4. 国境を超えた傷害情報共有を目指すヨーロッパ
ヨーロッパでは、1985年の市場統合を経て、傷害情報についても各国間で協力を行い、情報をシェアするための取り組みが進んだ。また、それまで、交通事故、労働災害と生活空間の事故は別のサーベイランス体系によって把握されているが、これらが統合され、総合的な傷害情報ビッグデータとして整備されることになった。EUではリコール製品に関する緊急アラートシステムであるRAPEXも運用しており、域内で発見されたリスクのある商品についてはEU全域にわたる情報共有の仕組みができている。
5. 関心が集まる世界の工場中国の傷害情報システム
繊維製品、玩具・日用品、家電製品など広範囲の生活用品に関して、今日、世界中のどこでもメイド・イン・チャイナの占める割合は高い。世界中の消費者の生活は、かなりの程度中国製品に依存している。しばらく前に「One Year without Made in China」(中国製品を使わずに一年間暮らした人の手記)という本が米国でベストセラーとなったが、その結論は「それは極めて難しい」ということだった。それだけに、メイド・イン・チャイナの製品がどれだけ安全なのかは世界の消費者の一大関心事である。
消費製品の安全に責任を有する日米欧の当局は、中国の当局である「検査検定総局」と協力して、中国製品の海外市場における製品リコール情報を中国メーカにフィードバックするチャンネルを形成し、改善を促すインセンティブとして機能することを期待している。
一方、中国国内の消費者にも製品の安全問題への関心は高まっており、「国内の消費者にも目を向けよ」との声をあげている。これを受け、中国でも2007年から傷害情報に関する全国規模の収集システム―国家製品傷害情報システム(NISS:National Injury Surveillance System)を稼働しはじめた。米国やEUと同様、収集チャンネルは救急病院である。現時点では全国の18省、54病院が入力源となり、2013年まで22。5万件製品傷害データを収集され、しかし、まだ、その利用には制限があり、すべての利用者にとって開かれているわけではない。
6. 多様な情報の混合物:日本の傷害情報システム
これまでに見てきた各国の傷害情報システムがいずれも救急病院を主たる情報源としているのに対して、日本で現在稼働している傷害情報システムの情報源は、事業者、消費者、消費生活センター、病院、新聞記事など多種多様な情報源からなり、欧米のシステムとは性格のかなり異なる存在である。日本では、消費者からの苦情情報や病院からの提供情報を情報源とする国民生活センターのPIONET、事業者からの通報などを情報源とする製品評価技術基盤機構(NITE)の製品事故データベースなど、幾つかの傷害情報システムが1970年代から形成されてきた。2008年に消費者庁が発足したのに伴って、これらの各種事故情報システムが消費者庁の下に「事故情報データバンクシステム」として一元化されることになった。もともと統一的な設計方針に従って作られたものではないために記録項目や使用している分類も異なり、一元化されたと言ってもいわば混合物であって体系性には欠ける。一方で、欧米のシステムが病院という事故発生現場からは遠いところを入力源としているのに対して、日本の情報源は事故現場に近いところを情報源としているため事故を比較的詳細に記述しており、しかもNITEのデータベースでは事故の検証作業が行われているという点で優れている。
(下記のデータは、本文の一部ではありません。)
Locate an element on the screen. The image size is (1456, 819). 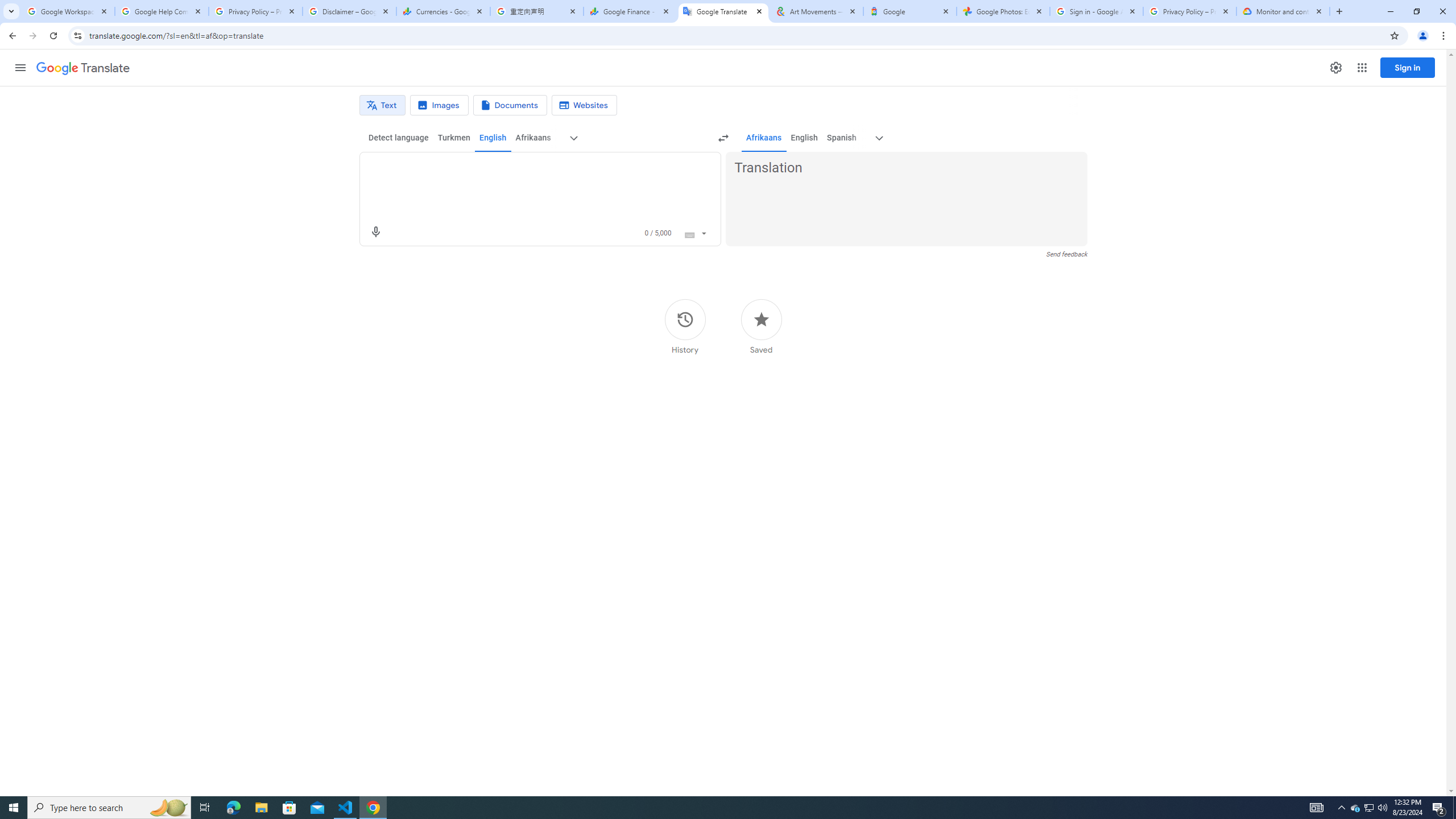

2007年に導入された重大事故報告制度の下では、死亡、重症事故、火災などの重大な事故については事業者に対して消費者庁に報告する義務が課されるようになった。しかし、こうして消費者庁に報告される事故件数は年間約2万件前後にとどまっており、日本で発生している事故の一部をカバーしているに過ぎない。米国のNEISSも約37万件であるが、サンプリング設計がなされているため全国合計地に関する統計的推定が行えるのに対して、日本の場合科学的サンプリングに基づいて収集されたデータではないため全国ベースの推定には使えない。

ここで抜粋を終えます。